While most public-sector employees have the security of taxpayer-backed pension plans, a staggering three-quarters of Canadians in the private sector have no plan at all. And many existing plans – especially defined benefit plans that guarantee a level of income – are facing shortfalls.

That leaves many Canadians more reliant on their registered savings plans that have taken a beating in the market meltdown and are expected to provide thin returns through a tepid global recovery.

“More and more people are going to start realizing they don't have enough savings,” Ontario Finance Minister Dwight Duncan predicted.

He and his provincial counterparts joined federal Finance Minister Jim Flaherty last week in launching a sweeping reappraisal of retirement savings – one that's set to spark a heated debate about whether to expand the Canada Pension Plan or create some other supplemental scheme.

Ontario Finance Minister Dwight Duncan

Ontario Finance Minister Dwight Duncan

“If we don't address this now, it's going to be a rude awakening,” Mr. Duncan said.

Few except the wealthiest are insulated and the hardest hit will include the so-called “sandwich generation” – those raising children and saving for their educations while supporting aging parents.

Mr. Duncan said the costs of caring for his elderly parents, who died in 2008, included $4,000 in monthly medical bills not covered by the public health system. Fortunately, he said, his parents – like many of their generation – had planned adequately.

But he and many provincial counterparts worry Canadians today are not similarly prepared.

It's a problem that has increasingly vexed provinces such as Ontario, Alberta, British Columbia and Nova Scotia. All have been concerned about a steady decline in residents covered by workplace pension plans – schemes that are supposed to be part of a key pillar of retirement income in Canada.

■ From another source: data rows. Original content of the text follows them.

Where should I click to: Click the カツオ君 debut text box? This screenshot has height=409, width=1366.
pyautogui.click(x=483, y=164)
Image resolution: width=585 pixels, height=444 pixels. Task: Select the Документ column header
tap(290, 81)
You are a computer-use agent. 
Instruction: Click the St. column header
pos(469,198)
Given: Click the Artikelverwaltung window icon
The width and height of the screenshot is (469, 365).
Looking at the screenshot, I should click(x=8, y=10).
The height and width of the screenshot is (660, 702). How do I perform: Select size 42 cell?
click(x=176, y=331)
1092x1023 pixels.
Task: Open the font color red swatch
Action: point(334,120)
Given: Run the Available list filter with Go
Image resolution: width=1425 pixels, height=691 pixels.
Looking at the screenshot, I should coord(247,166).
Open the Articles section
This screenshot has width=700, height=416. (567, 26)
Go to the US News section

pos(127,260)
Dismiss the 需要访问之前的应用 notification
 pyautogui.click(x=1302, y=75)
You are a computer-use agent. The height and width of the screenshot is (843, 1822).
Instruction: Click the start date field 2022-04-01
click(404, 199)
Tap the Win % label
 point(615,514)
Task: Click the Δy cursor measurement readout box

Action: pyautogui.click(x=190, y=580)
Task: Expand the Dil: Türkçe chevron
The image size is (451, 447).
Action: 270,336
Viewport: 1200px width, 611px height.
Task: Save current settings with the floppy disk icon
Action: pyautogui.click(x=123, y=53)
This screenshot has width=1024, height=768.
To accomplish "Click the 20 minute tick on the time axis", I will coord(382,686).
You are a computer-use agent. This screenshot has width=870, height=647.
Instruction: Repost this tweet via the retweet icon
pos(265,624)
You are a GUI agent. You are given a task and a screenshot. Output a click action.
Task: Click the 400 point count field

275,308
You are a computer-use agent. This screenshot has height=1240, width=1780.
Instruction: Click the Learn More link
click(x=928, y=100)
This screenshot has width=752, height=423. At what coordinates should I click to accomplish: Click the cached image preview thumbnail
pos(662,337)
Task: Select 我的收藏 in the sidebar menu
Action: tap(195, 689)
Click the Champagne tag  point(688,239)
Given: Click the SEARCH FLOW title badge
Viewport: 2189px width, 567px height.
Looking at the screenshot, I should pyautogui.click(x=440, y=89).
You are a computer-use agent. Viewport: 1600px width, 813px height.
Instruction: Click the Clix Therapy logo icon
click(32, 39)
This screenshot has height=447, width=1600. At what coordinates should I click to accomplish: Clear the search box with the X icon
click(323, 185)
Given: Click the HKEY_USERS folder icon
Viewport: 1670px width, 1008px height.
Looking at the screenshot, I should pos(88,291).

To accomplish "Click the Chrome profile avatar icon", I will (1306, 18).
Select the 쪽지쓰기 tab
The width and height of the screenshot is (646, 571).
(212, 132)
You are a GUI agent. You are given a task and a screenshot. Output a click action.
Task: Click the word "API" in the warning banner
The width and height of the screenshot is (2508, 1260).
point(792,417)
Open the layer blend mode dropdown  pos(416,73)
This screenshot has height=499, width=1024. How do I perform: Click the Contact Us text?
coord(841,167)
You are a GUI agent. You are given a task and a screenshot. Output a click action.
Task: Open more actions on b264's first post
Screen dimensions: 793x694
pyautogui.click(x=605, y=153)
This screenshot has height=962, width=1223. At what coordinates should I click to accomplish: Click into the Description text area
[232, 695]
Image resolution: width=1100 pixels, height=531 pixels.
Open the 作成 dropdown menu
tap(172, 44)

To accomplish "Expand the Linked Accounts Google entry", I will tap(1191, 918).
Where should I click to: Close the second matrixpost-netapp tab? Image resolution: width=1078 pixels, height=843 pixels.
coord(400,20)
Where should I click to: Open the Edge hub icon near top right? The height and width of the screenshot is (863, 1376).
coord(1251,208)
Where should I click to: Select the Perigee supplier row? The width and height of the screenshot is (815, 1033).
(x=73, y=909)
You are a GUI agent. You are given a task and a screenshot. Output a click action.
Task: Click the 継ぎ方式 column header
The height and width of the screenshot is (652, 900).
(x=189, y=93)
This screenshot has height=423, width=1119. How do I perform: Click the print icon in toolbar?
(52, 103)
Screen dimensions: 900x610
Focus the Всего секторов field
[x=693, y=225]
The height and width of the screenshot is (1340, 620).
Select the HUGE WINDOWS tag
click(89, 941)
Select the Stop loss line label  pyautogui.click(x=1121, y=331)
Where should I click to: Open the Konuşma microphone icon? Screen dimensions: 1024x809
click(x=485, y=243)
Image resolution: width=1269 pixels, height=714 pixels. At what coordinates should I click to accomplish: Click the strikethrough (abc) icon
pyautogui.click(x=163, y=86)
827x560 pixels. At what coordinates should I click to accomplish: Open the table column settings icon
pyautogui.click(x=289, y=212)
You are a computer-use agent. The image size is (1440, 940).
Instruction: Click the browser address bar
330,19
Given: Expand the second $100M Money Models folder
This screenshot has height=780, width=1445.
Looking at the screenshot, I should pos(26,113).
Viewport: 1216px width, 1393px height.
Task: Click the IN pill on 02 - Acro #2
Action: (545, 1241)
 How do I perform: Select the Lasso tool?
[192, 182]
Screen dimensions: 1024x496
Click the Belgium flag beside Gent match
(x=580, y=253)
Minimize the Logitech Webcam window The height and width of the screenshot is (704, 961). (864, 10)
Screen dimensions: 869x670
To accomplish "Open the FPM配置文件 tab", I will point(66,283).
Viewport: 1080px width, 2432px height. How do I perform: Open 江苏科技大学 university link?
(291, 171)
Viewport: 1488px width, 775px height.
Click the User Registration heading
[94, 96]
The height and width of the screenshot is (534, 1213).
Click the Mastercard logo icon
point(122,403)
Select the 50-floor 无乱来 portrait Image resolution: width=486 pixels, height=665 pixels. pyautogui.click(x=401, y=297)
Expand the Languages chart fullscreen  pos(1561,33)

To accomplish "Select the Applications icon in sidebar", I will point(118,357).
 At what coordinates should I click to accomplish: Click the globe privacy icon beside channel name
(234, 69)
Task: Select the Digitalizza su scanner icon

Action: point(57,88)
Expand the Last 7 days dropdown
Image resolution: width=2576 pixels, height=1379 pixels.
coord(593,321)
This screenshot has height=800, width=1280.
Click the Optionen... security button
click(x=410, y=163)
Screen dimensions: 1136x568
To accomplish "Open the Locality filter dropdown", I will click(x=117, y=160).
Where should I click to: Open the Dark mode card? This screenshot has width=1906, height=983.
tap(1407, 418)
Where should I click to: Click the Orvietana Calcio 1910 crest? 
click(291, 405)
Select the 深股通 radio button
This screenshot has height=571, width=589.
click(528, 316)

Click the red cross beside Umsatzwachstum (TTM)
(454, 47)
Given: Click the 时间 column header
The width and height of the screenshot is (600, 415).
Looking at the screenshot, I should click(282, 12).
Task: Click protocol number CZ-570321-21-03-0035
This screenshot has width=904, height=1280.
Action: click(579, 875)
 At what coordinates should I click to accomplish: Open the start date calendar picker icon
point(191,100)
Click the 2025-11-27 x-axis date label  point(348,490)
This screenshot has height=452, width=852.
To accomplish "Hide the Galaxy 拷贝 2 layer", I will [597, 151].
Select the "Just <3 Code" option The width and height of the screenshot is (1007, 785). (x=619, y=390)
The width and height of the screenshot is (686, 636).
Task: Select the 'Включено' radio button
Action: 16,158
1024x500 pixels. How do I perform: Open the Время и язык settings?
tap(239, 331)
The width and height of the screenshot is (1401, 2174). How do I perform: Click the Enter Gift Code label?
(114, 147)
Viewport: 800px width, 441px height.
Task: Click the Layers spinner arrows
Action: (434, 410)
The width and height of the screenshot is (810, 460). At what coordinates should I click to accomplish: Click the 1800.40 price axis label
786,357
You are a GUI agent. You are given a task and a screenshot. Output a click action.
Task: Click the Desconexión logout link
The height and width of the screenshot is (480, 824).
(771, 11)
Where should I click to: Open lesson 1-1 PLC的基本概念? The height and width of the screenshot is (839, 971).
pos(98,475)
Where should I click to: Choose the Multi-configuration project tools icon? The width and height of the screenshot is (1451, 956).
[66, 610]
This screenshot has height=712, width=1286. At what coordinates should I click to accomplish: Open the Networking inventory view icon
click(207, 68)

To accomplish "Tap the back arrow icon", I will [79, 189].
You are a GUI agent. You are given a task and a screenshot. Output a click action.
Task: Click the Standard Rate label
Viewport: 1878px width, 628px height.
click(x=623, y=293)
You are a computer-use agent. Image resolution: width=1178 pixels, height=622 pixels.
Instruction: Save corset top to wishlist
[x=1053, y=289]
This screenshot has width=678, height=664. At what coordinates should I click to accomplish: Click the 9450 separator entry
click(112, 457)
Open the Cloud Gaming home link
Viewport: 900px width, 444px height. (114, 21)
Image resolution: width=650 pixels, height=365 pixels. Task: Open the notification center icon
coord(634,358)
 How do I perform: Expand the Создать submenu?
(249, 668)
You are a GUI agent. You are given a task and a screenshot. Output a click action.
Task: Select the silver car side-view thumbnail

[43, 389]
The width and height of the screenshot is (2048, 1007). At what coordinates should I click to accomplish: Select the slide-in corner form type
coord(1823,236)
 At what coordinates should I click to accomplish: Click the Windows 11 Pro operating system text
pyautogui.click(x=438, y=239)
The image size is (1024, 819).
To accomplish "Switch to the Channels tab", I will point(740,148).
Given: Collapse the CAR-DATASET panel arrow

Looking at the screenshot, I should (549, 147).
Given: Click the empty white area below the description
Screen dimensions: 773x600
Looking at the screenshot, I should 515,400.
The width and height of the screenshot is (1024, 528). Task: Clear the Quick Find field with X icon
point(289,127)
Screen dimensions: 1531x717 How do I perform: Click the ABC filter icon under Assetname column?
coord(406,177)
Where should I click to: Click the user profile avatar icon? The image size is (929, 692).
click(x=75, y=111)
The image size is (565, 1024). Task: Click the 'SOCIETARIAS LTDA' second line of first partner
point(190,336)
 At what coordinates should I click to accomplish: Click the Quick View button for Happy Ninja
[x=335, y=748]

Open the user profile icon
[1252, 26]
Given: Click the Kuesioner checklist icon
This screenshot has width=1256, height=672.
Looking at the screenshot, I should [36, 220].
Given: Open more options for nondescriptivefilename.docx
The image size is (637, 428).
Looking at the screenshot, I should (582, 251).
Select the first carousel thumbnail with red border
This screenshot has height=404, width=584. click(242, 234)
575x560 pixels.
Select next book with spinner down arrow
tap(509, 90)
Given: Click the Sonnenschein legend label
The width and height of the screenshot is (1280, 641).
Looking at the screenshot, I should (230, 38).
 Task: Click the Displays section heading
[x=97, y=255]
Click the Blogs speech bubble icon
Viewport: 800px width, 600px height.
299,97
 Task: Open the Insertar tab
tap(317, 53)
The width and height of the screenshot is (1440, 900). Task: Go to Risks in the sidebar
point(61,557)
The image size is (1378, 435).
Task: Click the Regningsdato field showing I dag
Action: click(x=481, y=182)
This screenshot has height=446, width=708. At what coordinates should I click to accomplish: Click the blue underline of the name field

For instance, private-sector workplace pension coverage fell from 30.5 per cent in Canada in 1991 to 23.7 per cent in 2006.

A string of provincial commissions aimed at preserving private-sector pension plans heard warnings that this erosion will likely continue. Relatively few new companies offer defined benefit plans and some existing firms are lightening their pension obligations. These provincial reviews all suggested governments should think seriously about stepping in to create supplemental plans to fill the gap. The alternative, the Ontario review predicted, is more cash-strapped elderly and a rising bill for society including “declining markets for goods and services purchased by seniors, declining tax revenues and increasing public welfare costs.”

CPP, another pillar of the retirement system, is not currently designed to offer anything but modest support. Funded by worker and employer contributions, it's set up to replace just 25 per cent of preretirement income.

People are probably going to be disappointed in the type of payout they will get. If you could do 5 or 6 per cent [returns] over the next decade, I think you would be doing extremely well. — Toronto-Dominion Bank chief economist Don Drummond

Finally, registered retirement savings plans, intended to supplement CPP, haven't yielded as big savings as their architects had hoped – “except for those who are quite wealthy,” Toronto-Dominion Bank chief economist Don Drummond said.